First Output Value=Second Output−Measured Value
 
     The first output value for the replacement sensor can be subtracted from the second output of the replacement sensor thereby fitting the measured output of the replacement sensor to the strain plane. 
     Although the foregoing has been described in terms of certain specific embodiments, other embodiments will be apparent to those of ordinary skill in the art from the disclosure herein. Moreover, the described embodiments have been presented by way of example only, and are not intended to limit the scope of the disclosure. For instance, embodiments of the subsea strain sensor assembly have been described for use with a tubular member; however many other applications are possible, such as but not limited to use with solid members, I-beam members, flat members, flanged members, plate members, dome members, spherical members, or the like. Indeed, the novel methods and systems described herein can be embodied in a variety of other forms without departing from the spirit thereof. For example, components can be constructed from materials other than those disclosed herein.

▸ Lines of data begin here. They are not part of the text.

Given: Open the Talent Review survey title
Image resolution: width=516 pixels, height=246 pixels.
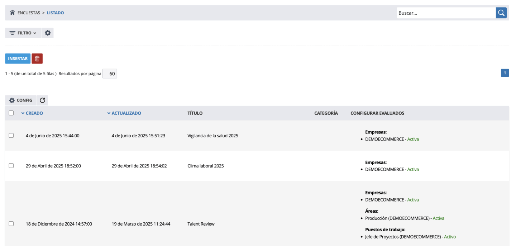Looking at the screenshot, I should (201, 224).
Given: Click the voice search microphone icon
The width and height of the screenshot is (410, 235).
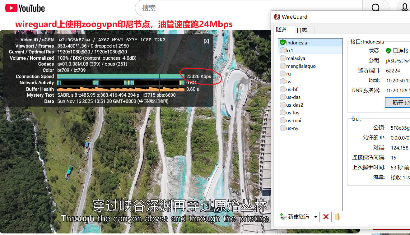Looking at the screenshot, I should tap(404, 7).
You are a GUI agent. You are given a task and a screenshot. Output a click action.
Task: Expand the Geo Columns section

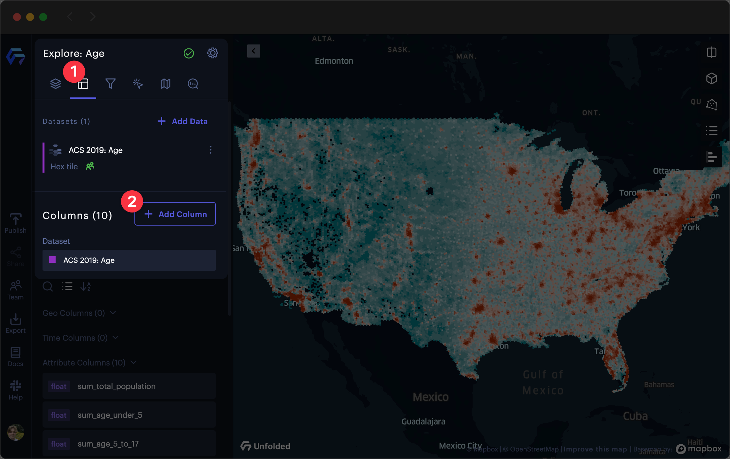click(x=113, y=313)
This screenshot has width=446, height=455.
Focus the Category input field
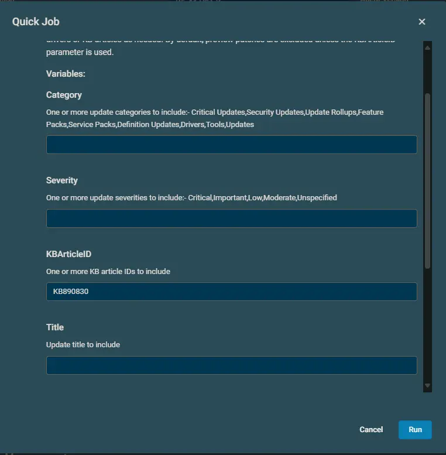231,145
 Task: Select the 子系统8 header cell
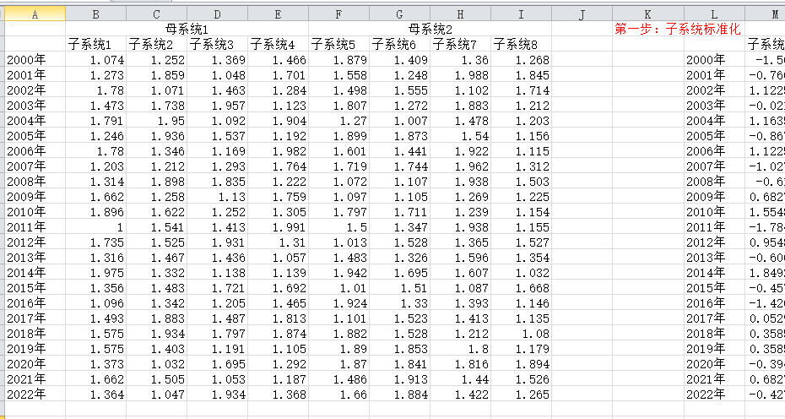(x=521, y=45)
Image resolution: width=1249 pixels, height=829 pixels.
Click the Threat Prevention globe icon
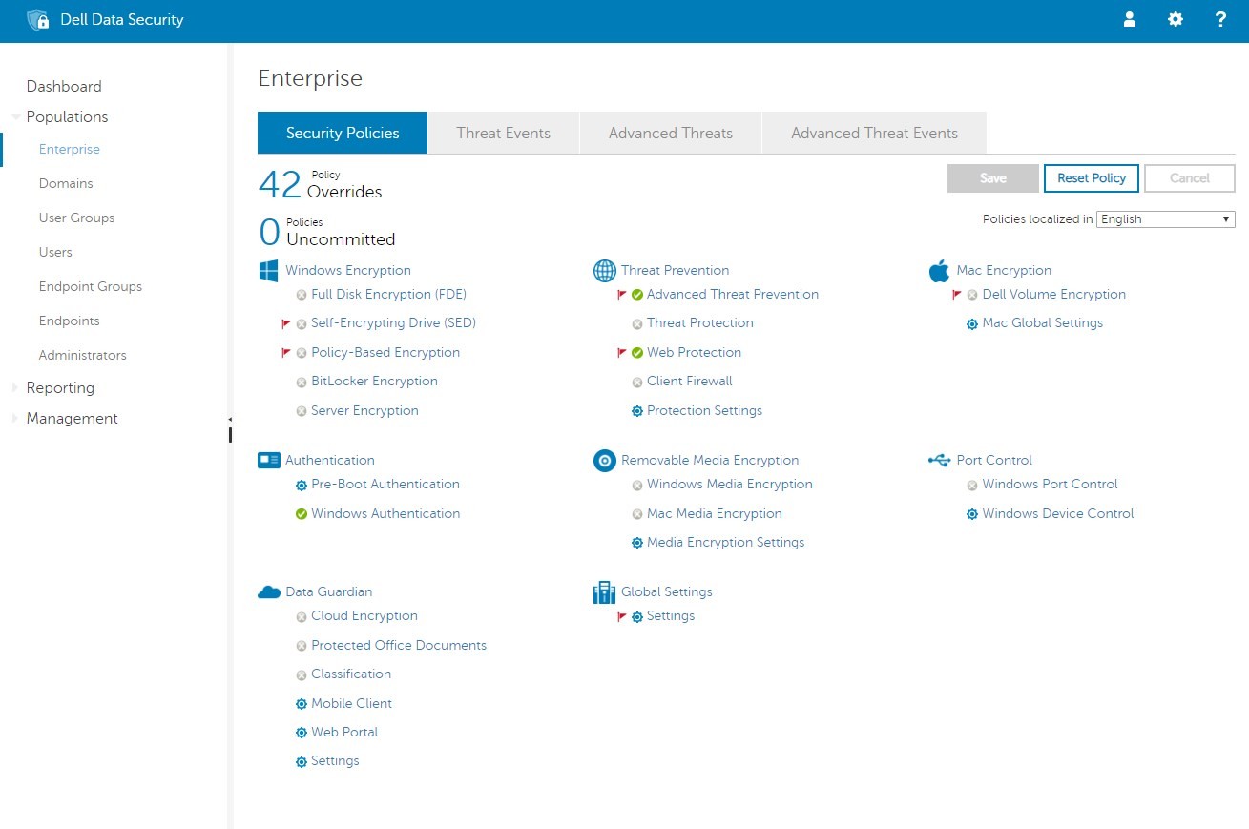click(x=604, y=271)
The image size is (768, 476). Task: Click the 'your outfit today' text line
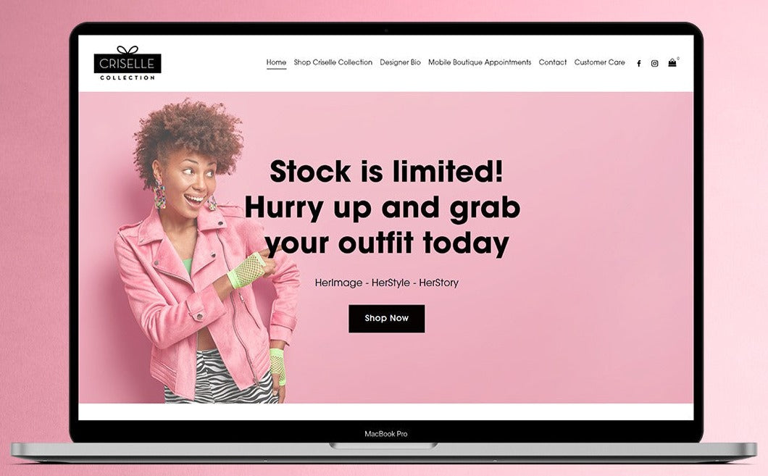tap(387, 243)
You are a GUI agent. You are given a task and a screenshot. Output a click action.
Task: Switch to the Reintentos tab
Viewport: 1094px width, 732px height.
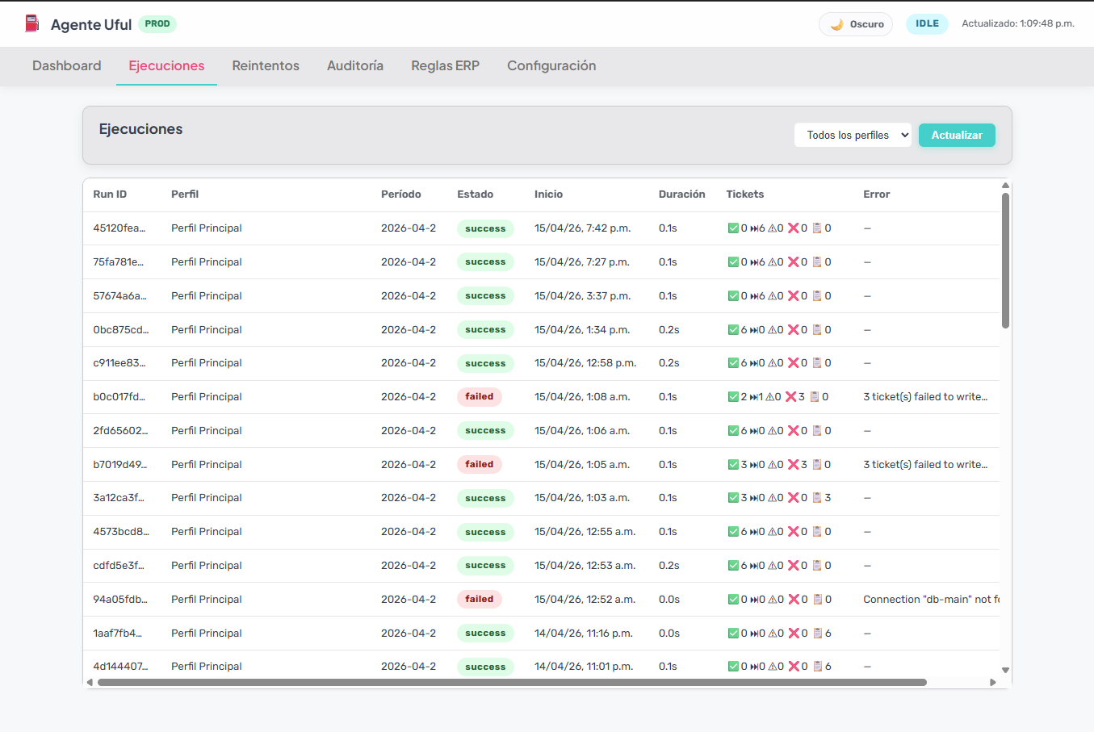(x=266, y=66)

Similarly, components can be differently shaped and/or oriented than illustrated or described herein. Further, various ways of assembly and/or fastening are contemplated, including screws, nuts, bolts, adhesives, press-fit, slip-fit, clamps and the like. For example, in some cases, the sensor assembly fastens to the alignment posts by one or more clasps rather than by the threaded fastener described above. In yet a further combination, the sensor assembly clamps directly to the tubular member. In still a further arrangement, one or more components can be configured to have and/or be provided with desired buoyancy, e.g., neutral buoyancy, such as by coupling to a float. Other combinations, omissions, substitutions and modifications will be apparent to the skilled artisan in view of the disclosure herein. Thus, the present disclosure is not limited by the embodiments described above.